Me produjo una especial emoción este detalle inesperado. Se trata de un poemario que he leído y releído en las obras completas de la escritora vitoriana. Tenerlo en mis manos, en esa primera edición de 1952, era como retroceder en el tiempo…, para pensar en la generación del 27 a la que Ernestina perteneció, volver a hojear la breve biografía escrita por Beatriz Comella (Rialp, 2002), recordar la ocasión en que la conocí, en un acto en la Biblioteca Nacional, pocos años antes de su fallecimiento, a través de mi gran amigo y maestro Pedro Antonio Urbina, tan añorado también…

Lo bueno de la lectura es que nos permite mantener el diálogo con los vivos y con los difuntos. En el caso de Presencia a oscuras, este ha sido especialmente enriquecedor, sobre todo por el Via Crucis con que se cierra el poemario, texto con el que he meditado tantas veces sobre la Pasión de Jesucristo.

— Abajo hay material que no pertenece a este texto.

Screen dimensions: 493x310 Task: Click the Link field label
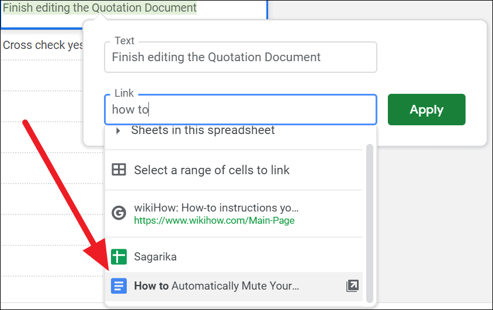tap(124, 93)
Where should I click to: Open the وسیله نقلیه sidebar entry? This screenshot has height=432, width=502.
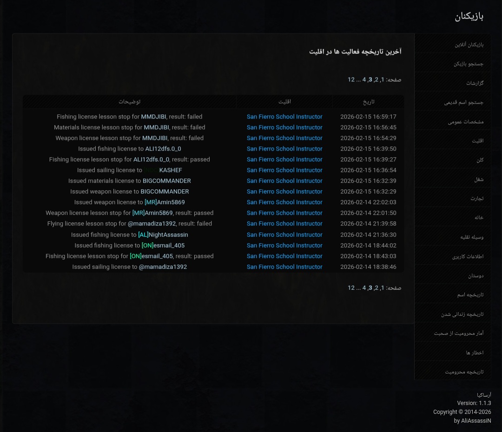pos(471,237)

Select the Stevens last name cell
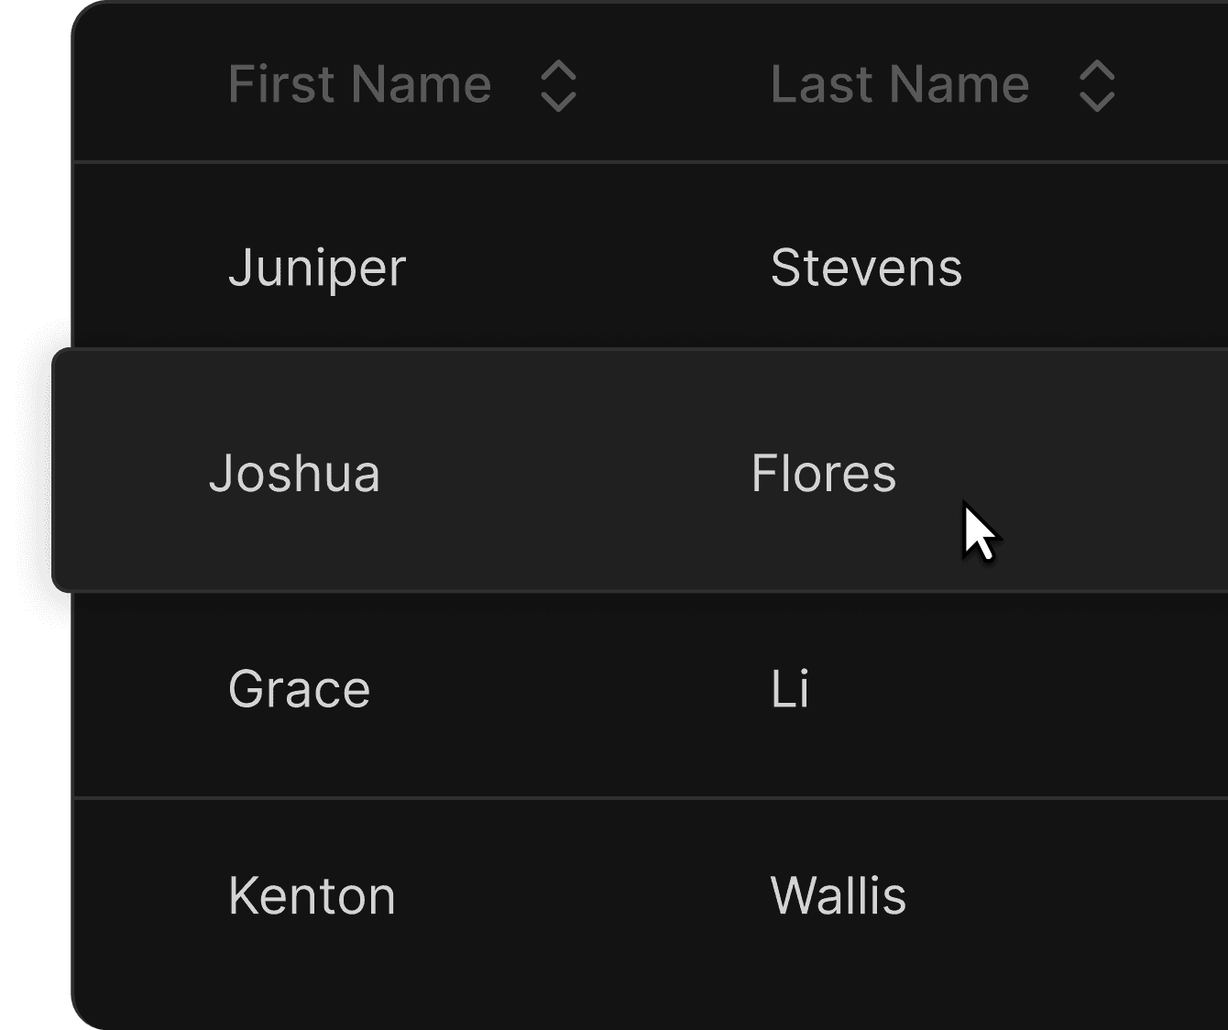coord(866,268)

A la suegra de mi amigo, la había visto casualmente en una ocasión, hace varios años. Estaba con su hija en una residencia de ancianos a la que yo había acudido para visitar a un conocido ingresado temporalmente allí. Ahora ese pequeño libro me une también a ella, por la lectura y sus secuelas sin duda hermosas que nos habrá dejado a ambos y que se podrían resumir con la palabra gratitud.